Aiming High: Good Architecture 2
Being perhaps more terse than precise, I provided this as a response to “What is a good Architecture”:
I would say that a good architecture is one in which a solution can be built, tested, and deployed, and within which all points of maintenance are singular and well-placed.
Now it’s nothing new, and nothing earth-shatteringly well said maybe, but I think it’s the first time I’ve successfully managed to express what I want.
Put even more vaguely and more tersly, I could say “it works and I can continue working in it”, but that actually says less than I want.

I copied your response out of that discussion group when I saw it go by. I was just thinking that nobody else was really answering the question and trying to formulate something along those lines, but you did a much better job. Thanks!
I have been thinking about that a lot. We’re crafting a new course in professional OO development specifically for people working in a Java environment with legacy code. It has forced me to revisit all the Object Mentor design principles and I’ve realized that the “unique and well-placed” mantra seems to permeate them all, though not overtly.

→ Provided records:
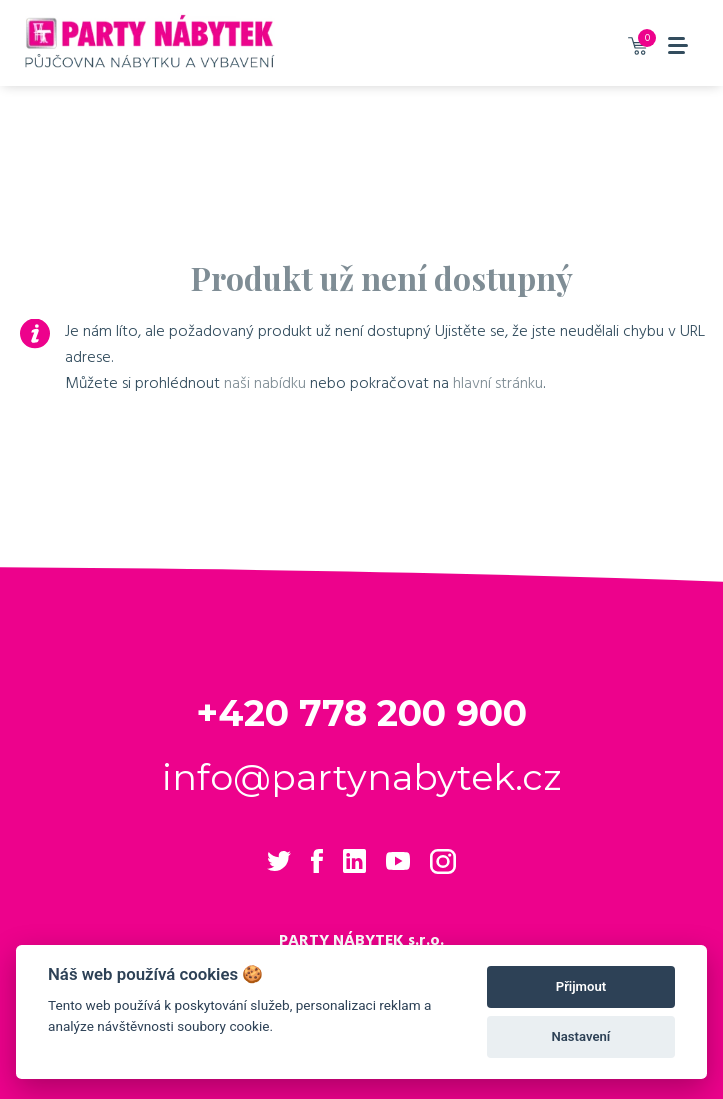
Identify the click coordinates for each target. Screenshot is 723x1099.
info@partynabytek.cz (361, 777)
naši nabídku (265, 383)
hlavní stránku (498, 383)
--
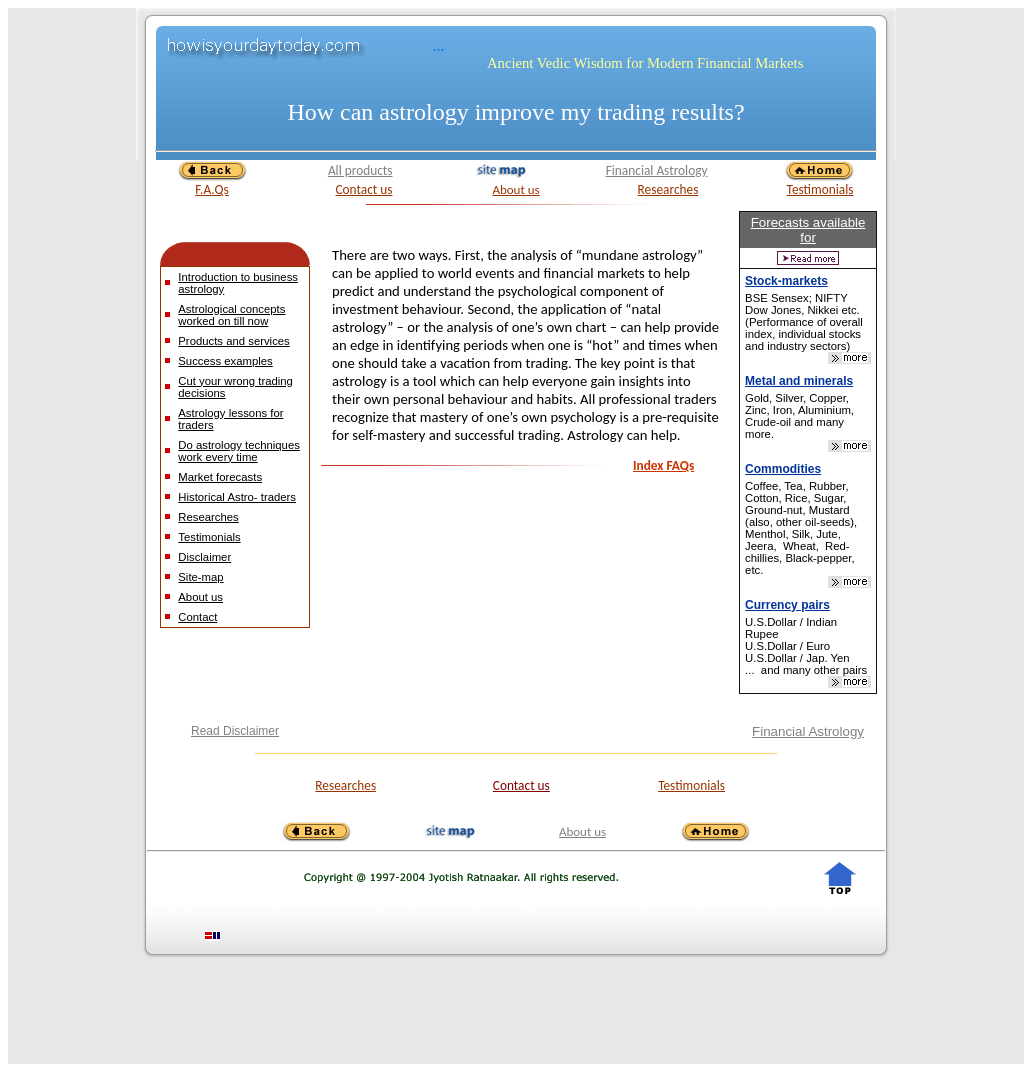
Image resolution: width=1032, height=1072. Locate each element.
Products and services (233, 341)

→ Directions:
Please write out, word for word, the section of the post on good architecture that opens with the words containing "Now it’s nothing" and closes with "better job. Thanks!".

→ Solved problem:
Now it’s nothing new, and nothing earth-shatteringly well said maybe, but I think it’s the first time I’ve successfully managed to express what I want.
Put even more vaguely and more tersly, I could say “it works and I can continue working in it”, but that actually says less than I want.

I copied your response out of that discussion group when I saw it go by. I was just thinking that nobody else was really answering the question and trying to formulate something along those lines, but you did a much better job. Thanks!